The long overdue review of Working for Families  has been signalled as part of the Government welfare overhaul work programme.   

The major review undertaken by IRD, Treasury and MSD is taking place behind closed doors. There are no published terms of reference, no timeline and no public consultations at this stage.

In the meantime, one-off policies such as the recent improvements to abatement for those on benefits  are clearly causing anxiety as to how they will interact with the big picture, 10 year vision.

Working for Families (WFF) is a $3 billion dollar programme of child-related payments, so complex few understand them. The 38 page treasury reportreleased this week  and disarmingly titled ,Increasing main benefit abatement thresholds on 1 April 2021 and consequential adjustments to the Minimum Family Tax Credit”  is revealing.   It shows little evidence that the real failures of WFF are understood. This does not bode well for the direction of this review.  

This indigestible technospeak in the report focuses on a tiny, anomalous  part of WFF.  Has anyone actually heard of the Minimum Family Tax Credit (MFTC)? CPAG has long stopped writing about the MFTC as it is so minor, its design so poor and the number of families affected so small. The MFTC is worth less than 0.5% of the total WFF spend.  

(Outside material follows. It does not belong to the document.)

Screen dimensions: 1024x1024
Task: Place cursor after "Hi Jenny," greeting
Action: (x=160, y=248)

This odd tax credit provides a guaranteed income of $29,440 per annum.  The person has to be employed 20 hours a week (30 for a couple).  Any income reduces the guarantee dollar for dollar providing a maximum disincentive to work an extra hour get a pay rise.  Confused?  That’s understandable.  A payment supposed to incentivise people into paid work and off a benefit actually has a disincentive to work which is far worse than abatement of benefits. 

The MFTC has never worked well – it is claimed by only 3,200 families out of 370,000 who get some WFF.  Those who jump through the hoops to get it are usually on it for only part of a year. It has a rigid hours of paid work requirement—very inappropriate in the gig economy and very dangerous for sole parents who may lose entitlement by losing hours of work and then have to argue their way back onto a benefit. 

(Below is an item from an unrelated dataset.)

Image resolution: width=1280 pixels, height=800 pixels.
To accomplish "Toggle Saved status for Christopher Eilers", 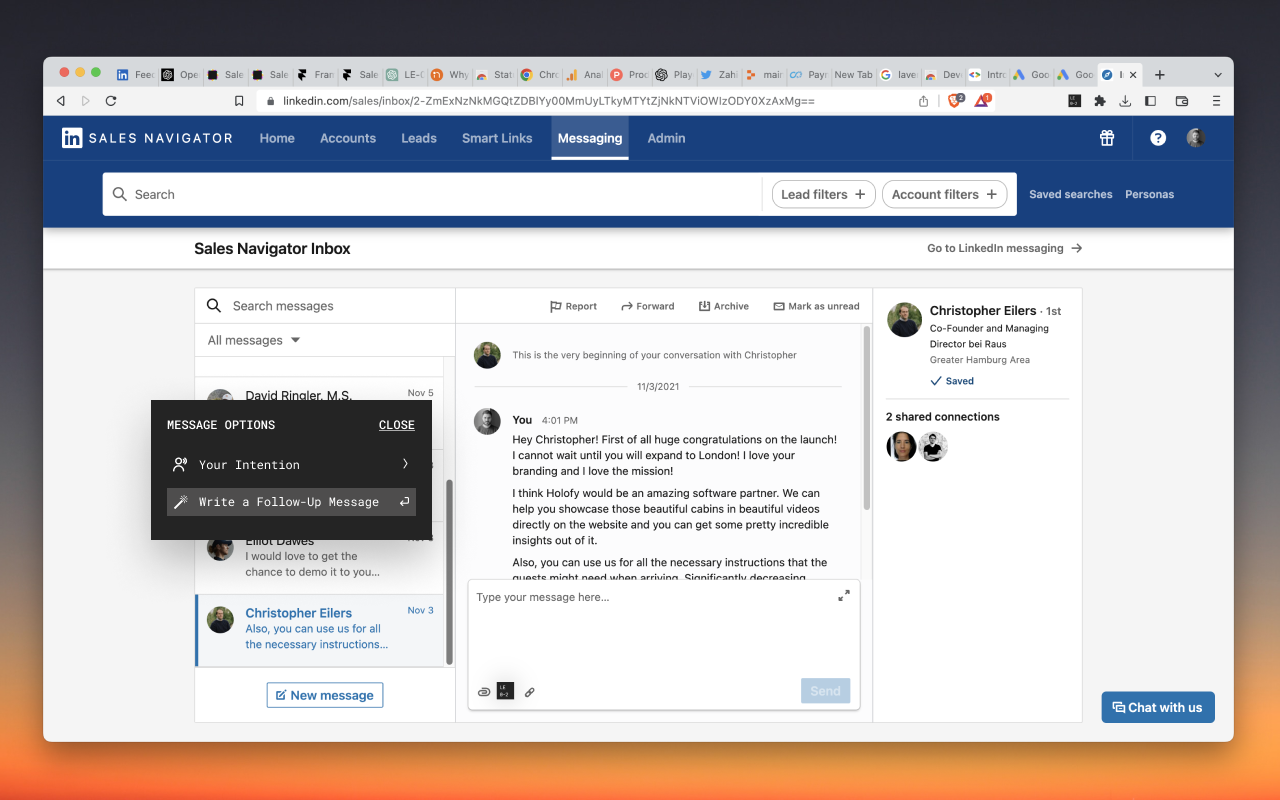I will pos(952,380).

The MFTC should be abandoned and attention paid to what really matters. 

WFF needs to be refocused to its primary role of supporting children, and not confused with incentivising paid work . 

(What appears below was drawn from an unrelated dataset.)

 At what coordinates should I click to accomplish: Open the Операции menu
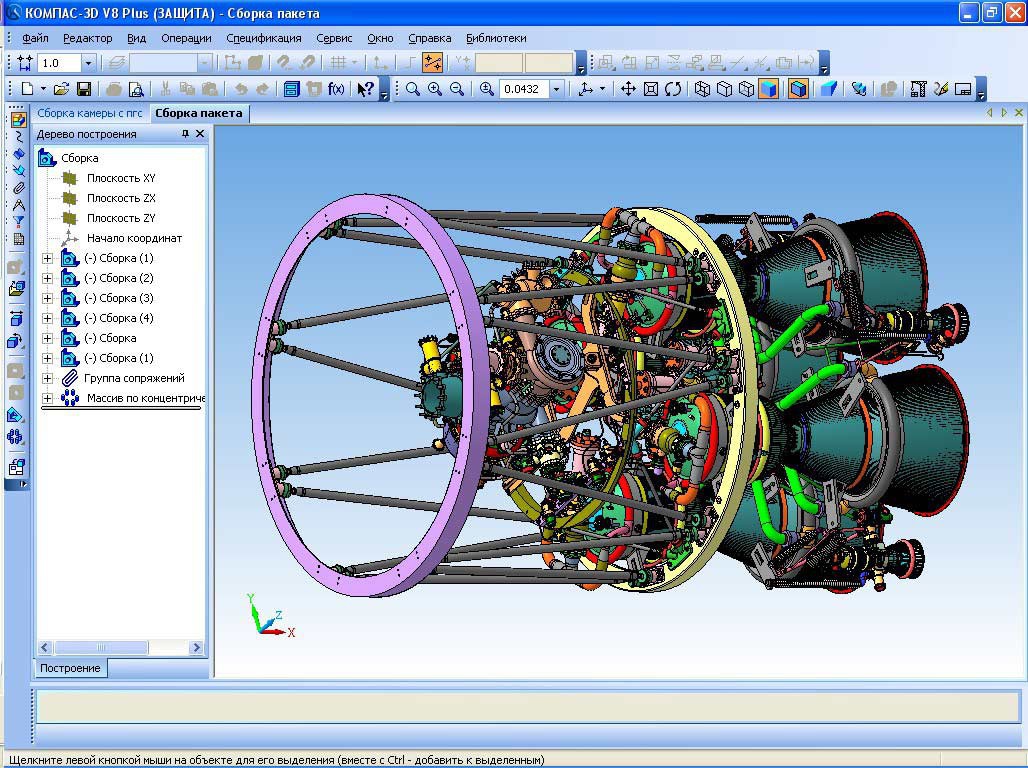[x=186, y=38]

There are two major problems with the current WFF 

It is supposed to alleviate child poverty, but the In Work Tax Credit that costs about $600m or20% of WFF is denied to the poorest families. This discrimination must be removed if government is serious about eradicating the deepest child poverty.    In 2021 there will be more than 170,000 children below the very lowest After Housing Costs 40% poverty line with Maori and Pacific children overrepresented. 

The second major problem is that indexation of WFF is seriously inadequate. All parts of it including the threshold income from which it starts to abate should be indexed to wage movements as is the pension for older citizens and core benefits for adults. 

Lets hope the review process stops going down rabbit holes and focuses on WFF’s proper purpose which is to makes sure all families have enough money to take care of their children’s needs.